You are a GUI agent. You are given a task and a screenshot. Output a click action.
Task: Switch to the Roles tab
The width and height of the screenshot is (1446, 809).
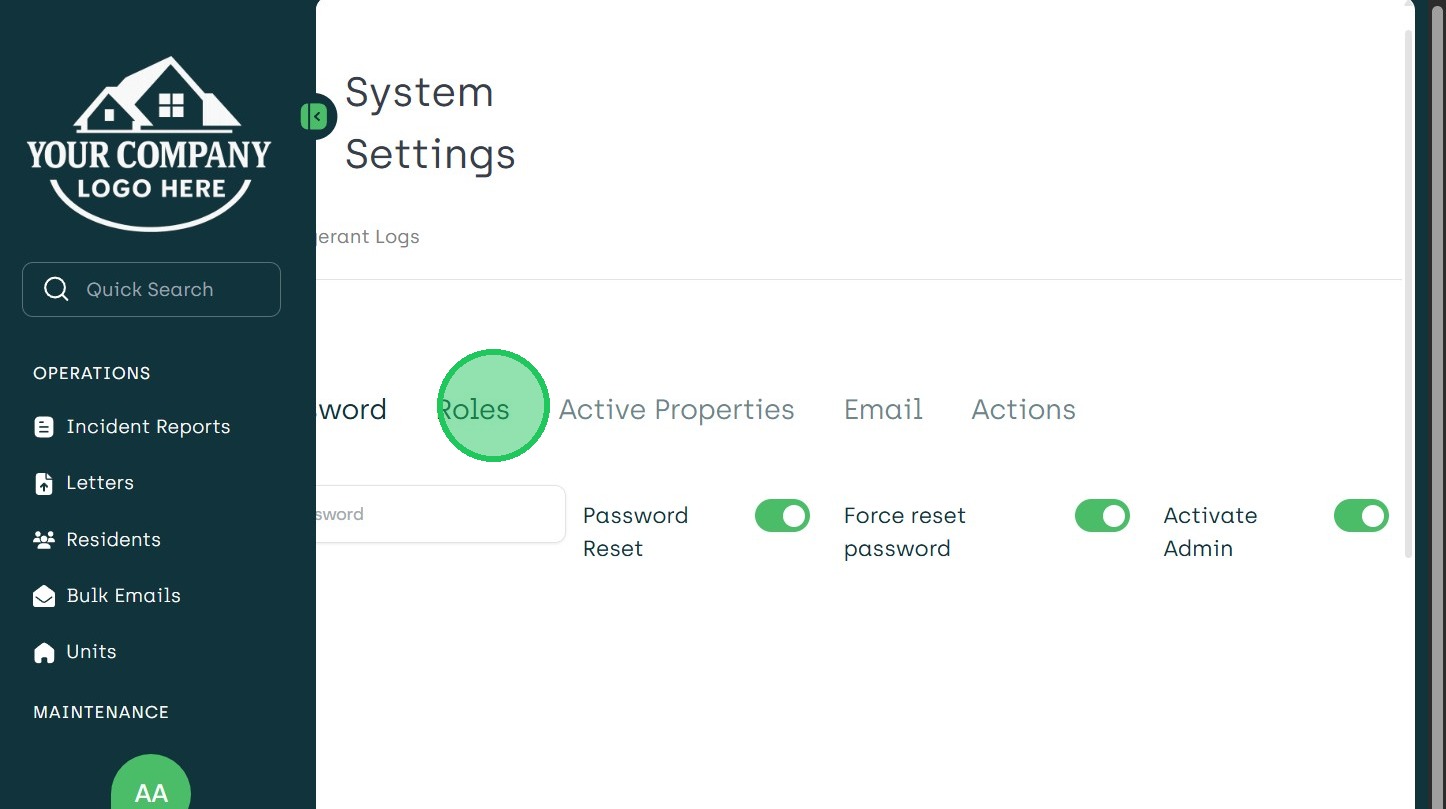[x=474, y=409]
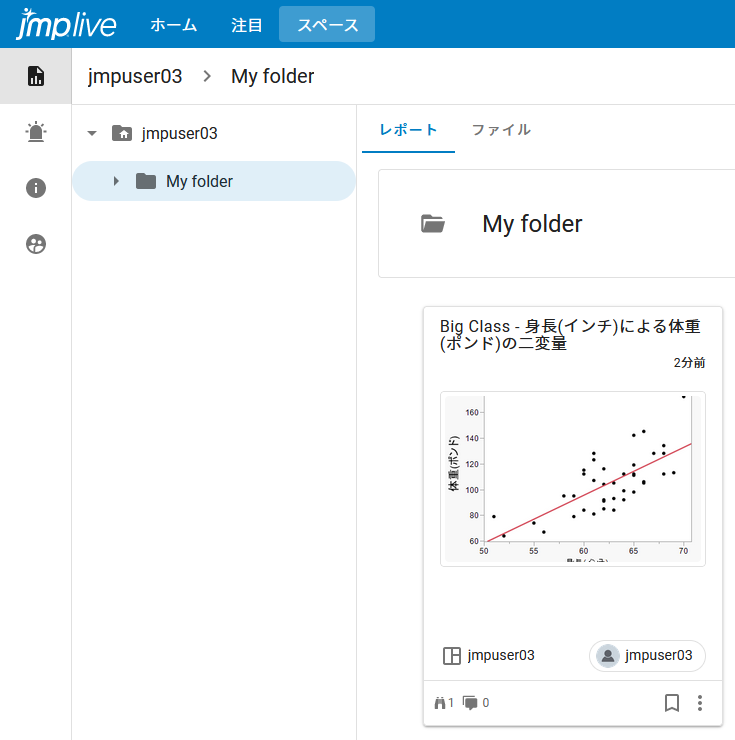Open the Big Class scatterplot thumbnail
The height and width of the screenshot is (740, 735).
click(573, 479)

■ **Problem statement**:
The result should be an exact copy of every entry above, with no pictures included.

■ **Task response**:
You are a GUI agent. You are given a task and a screenshot. Output a click action.
Task: Switch to the Roles tab
The width and height of the screenshot is (1446, 809).
[x=474, y=409]
Open the Big Class scatterplot thumbnail
The height and width of the screenshot is (740, 735).
click(573, 479)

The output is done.